__PROBLEM__: Reproduce the stretch of data from the line containing "At what (x,y)" through the end, keeping every line unchanged. Leave the pictures out.

============

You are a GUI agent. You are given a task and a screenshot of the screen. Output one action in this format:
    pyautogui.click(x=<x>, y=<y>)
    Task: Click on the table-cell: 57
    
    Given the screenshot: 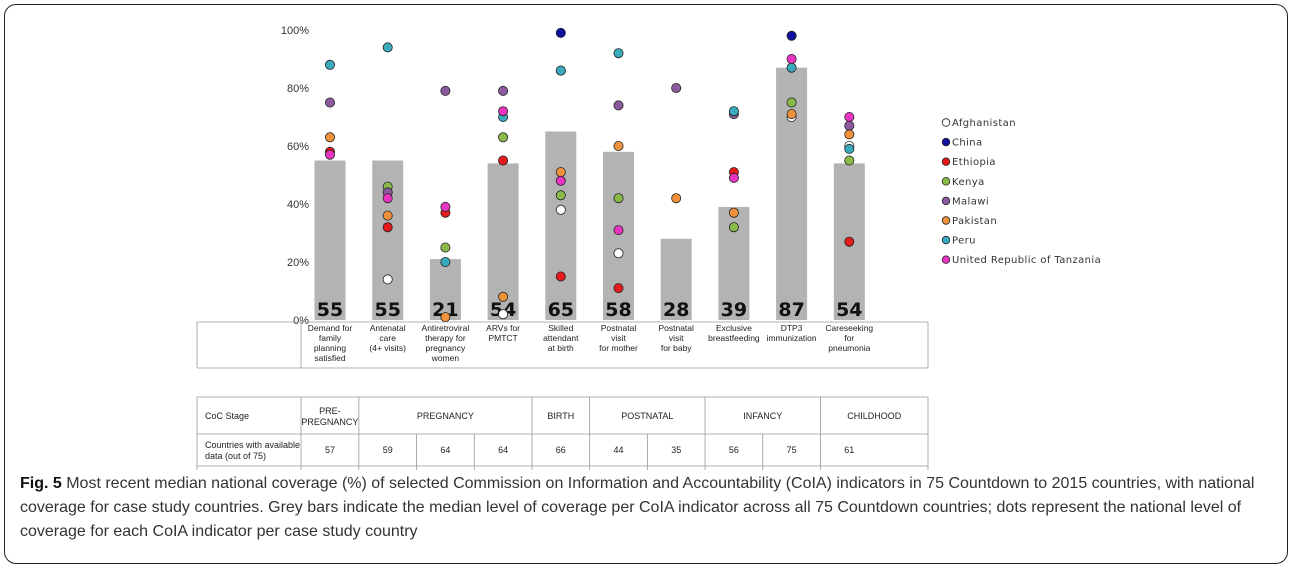 What is the action you would take?
    pyautogui.click(x=330, y=450)
    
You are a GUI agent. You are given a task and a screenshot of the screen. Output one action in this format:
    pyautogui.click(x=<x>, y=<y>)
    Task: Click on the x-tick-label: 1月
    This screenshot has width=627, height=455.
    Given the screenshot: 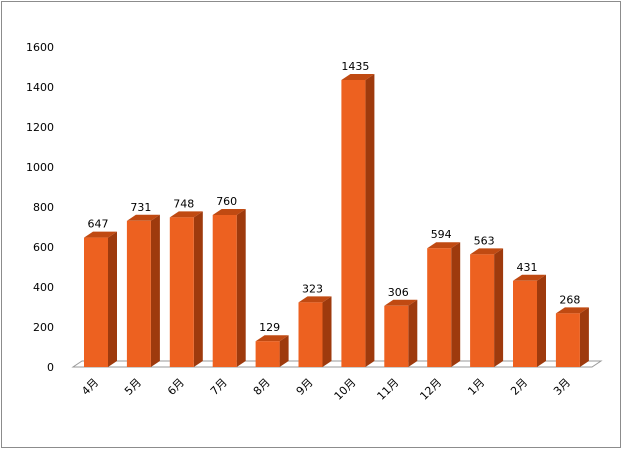 What is the action you would take?
    pyautogui.click(x=476, y=387)
    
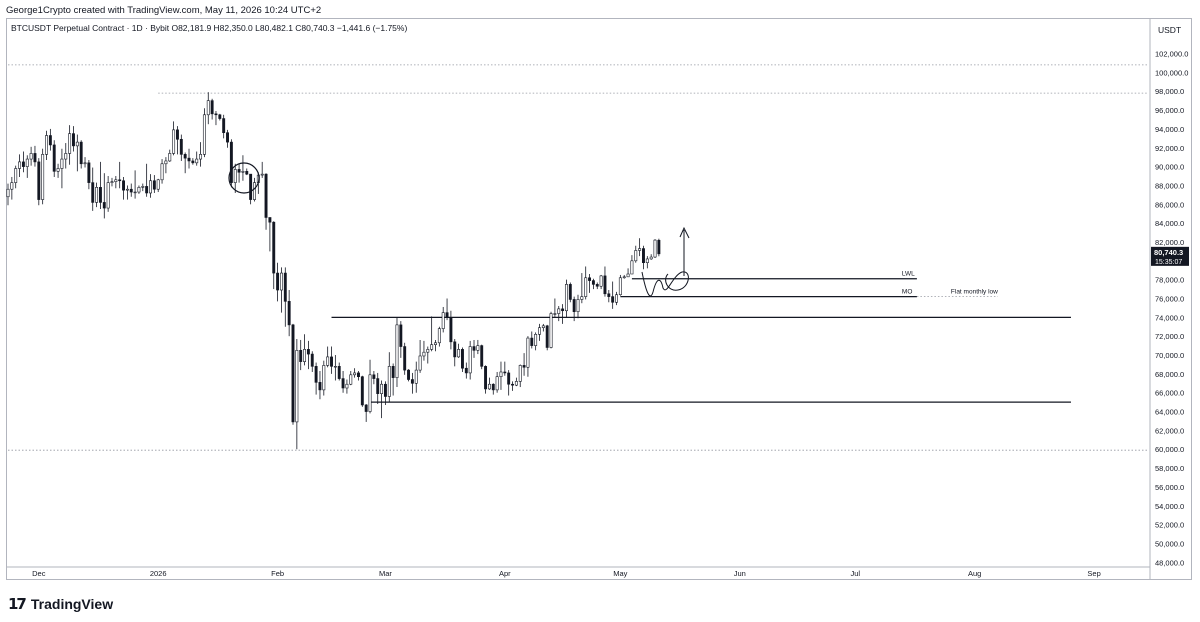 This screenshot has width=1200, height=622. Describe the element at coordinates (856, 574) in the screenshot. I see `time-tick-label: Jul` at that location.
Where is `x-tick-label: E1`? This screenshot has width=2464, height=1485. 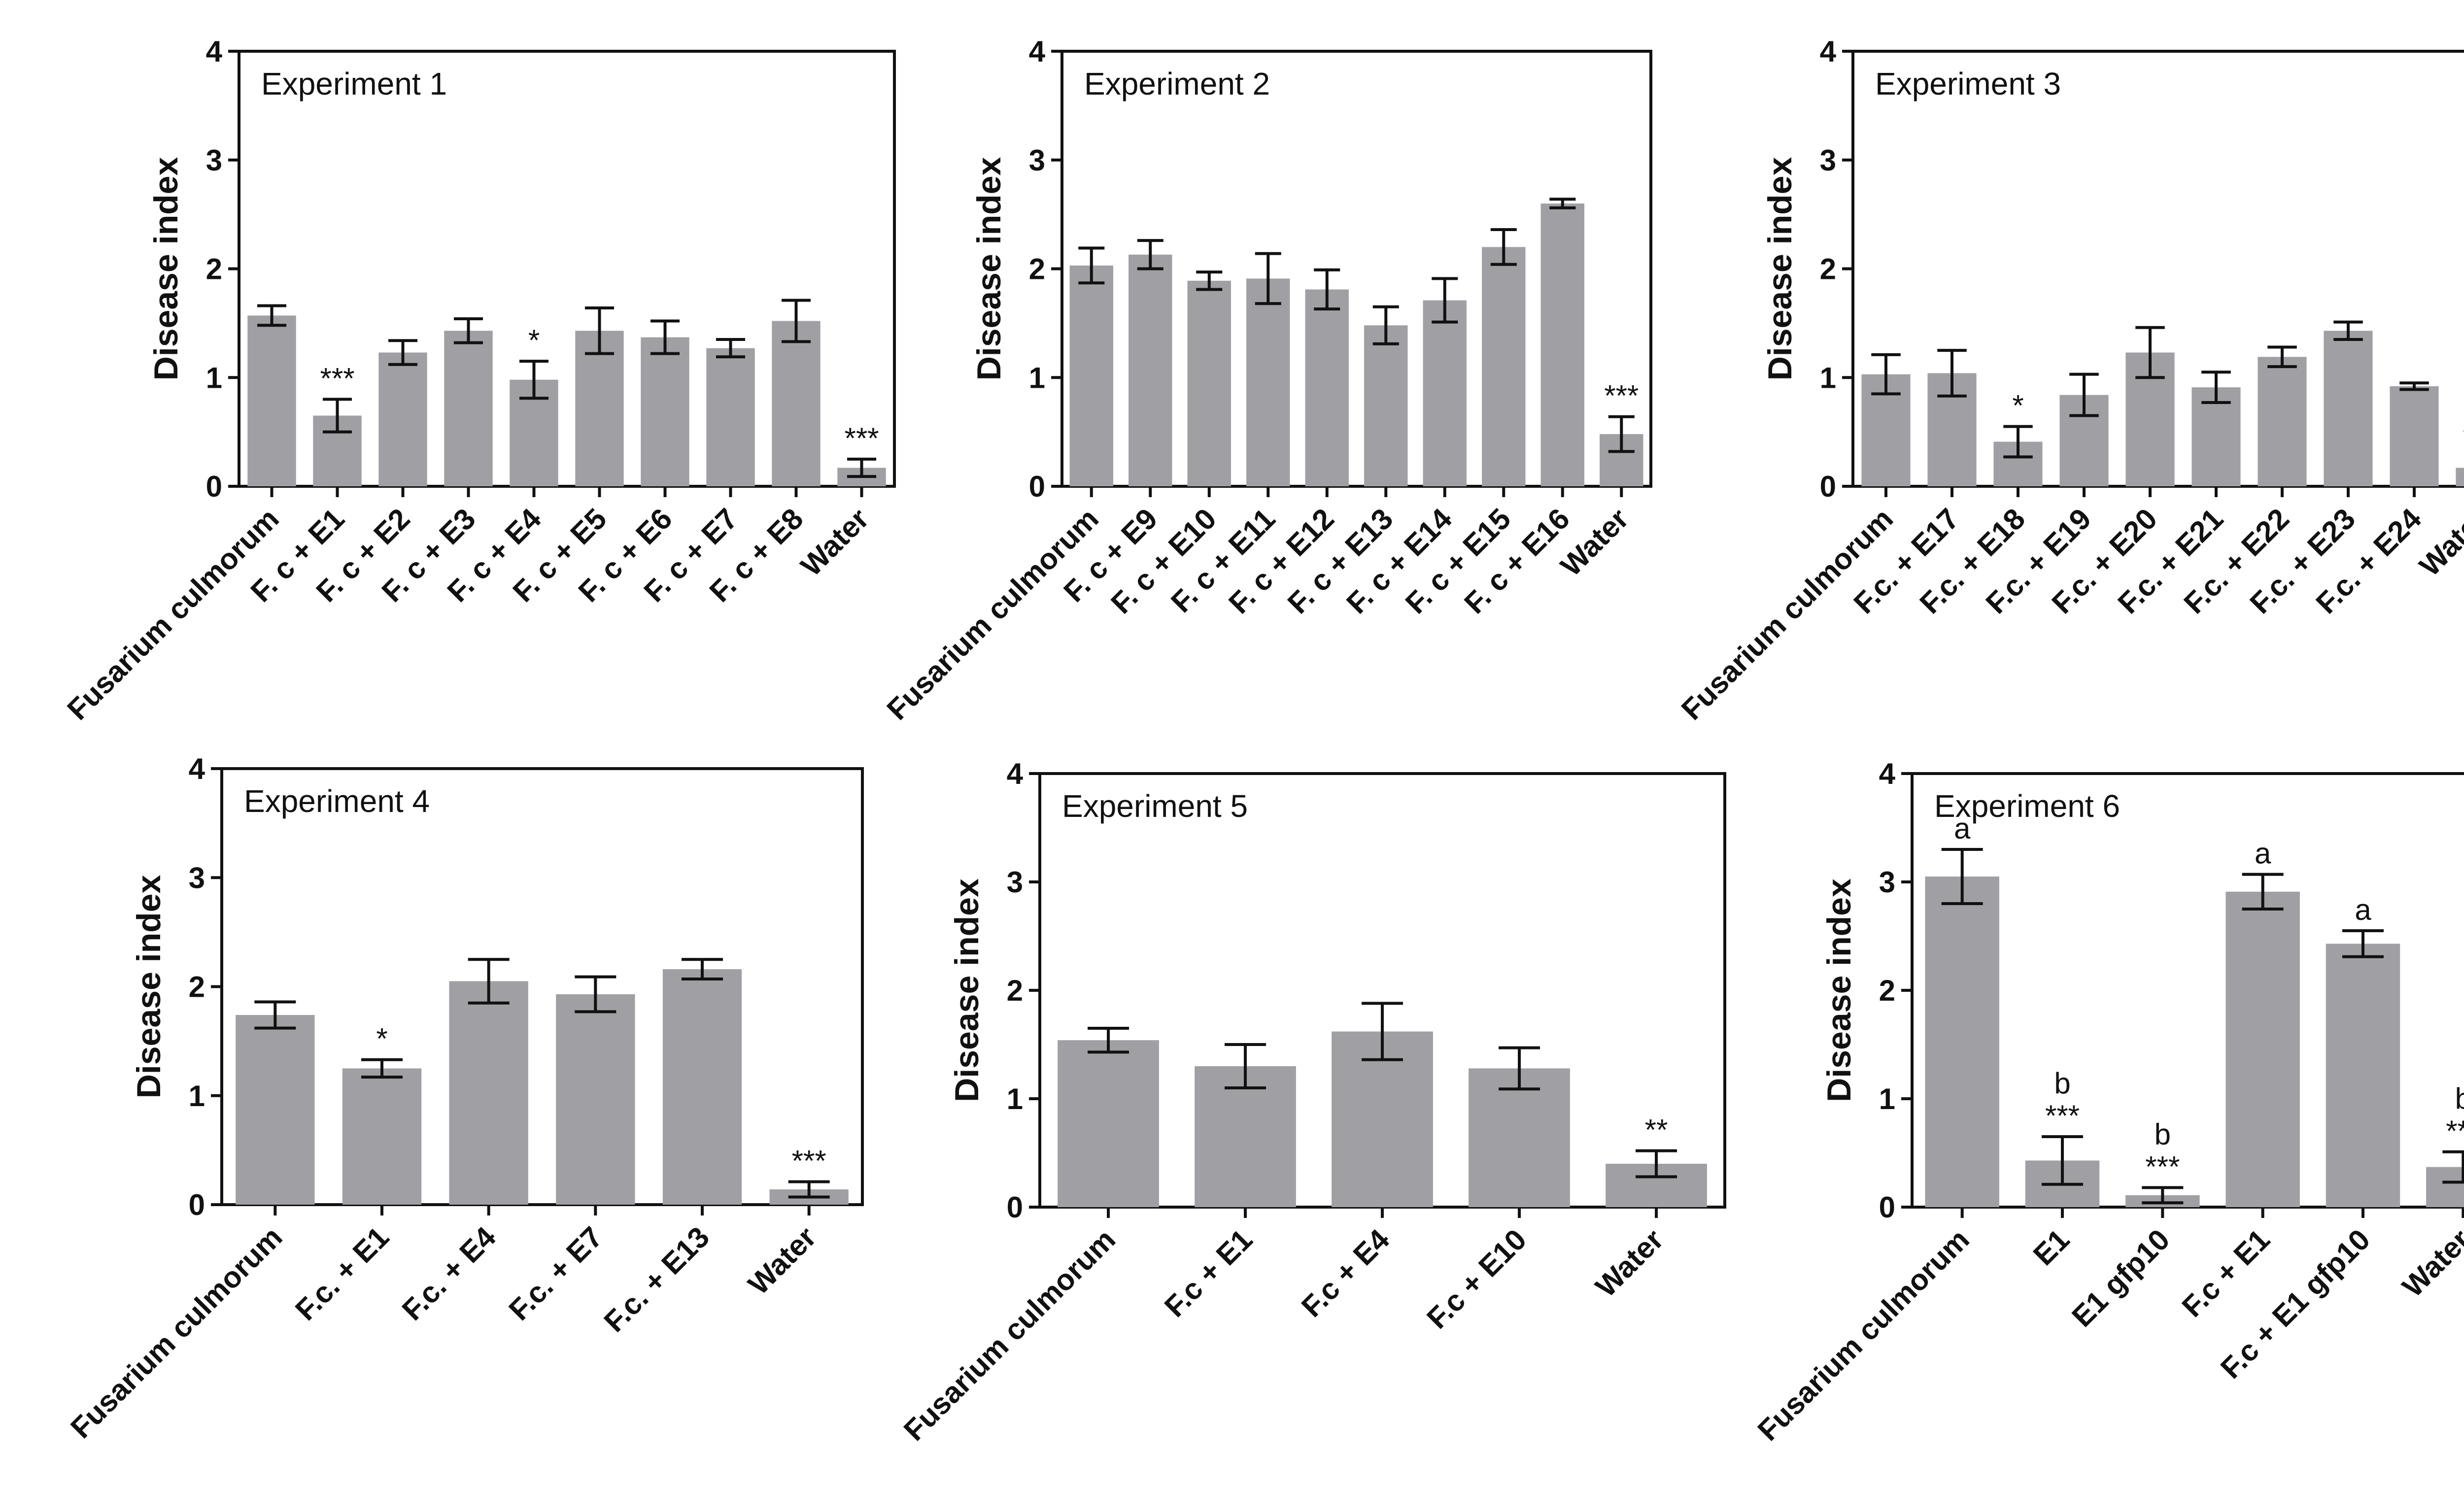
x-tick-label: E1 is located at coordinates (2052, 1248).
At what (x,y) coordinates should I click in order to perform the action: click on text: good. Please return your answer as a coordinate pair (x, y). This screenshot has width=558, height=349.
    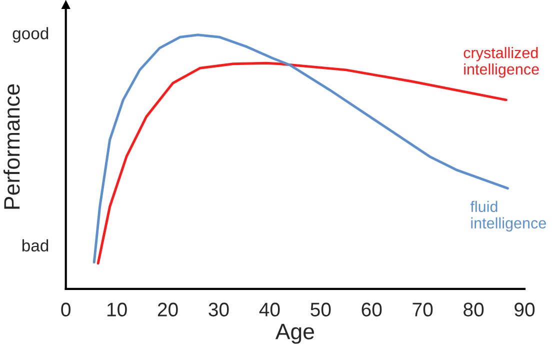
    Looking at the image, I should click on (30, 35).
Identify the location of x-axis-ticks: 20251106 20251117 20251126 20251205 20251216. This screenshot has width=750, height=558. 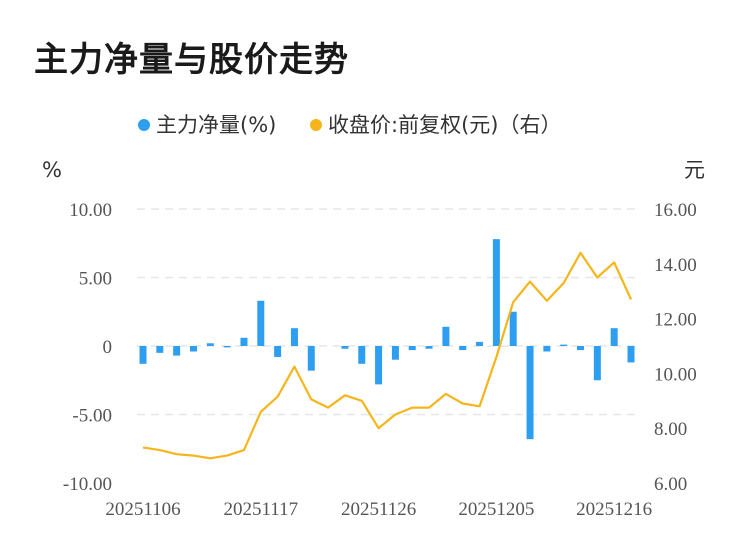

============

__EXERCISE SOLUTION__:
At what (x,y) coordinates should I click in order to perform the action: click on text: good. Please return your answer as a coordinate pair (x, y). This screenshot has width=558, height=349.
    Looking at the image, I should click on (30, 35).
Identify the location of x-axis-ticks: 20251106 20251117 20251126 20251205 20251216. This screenshot has width=750, height=558. 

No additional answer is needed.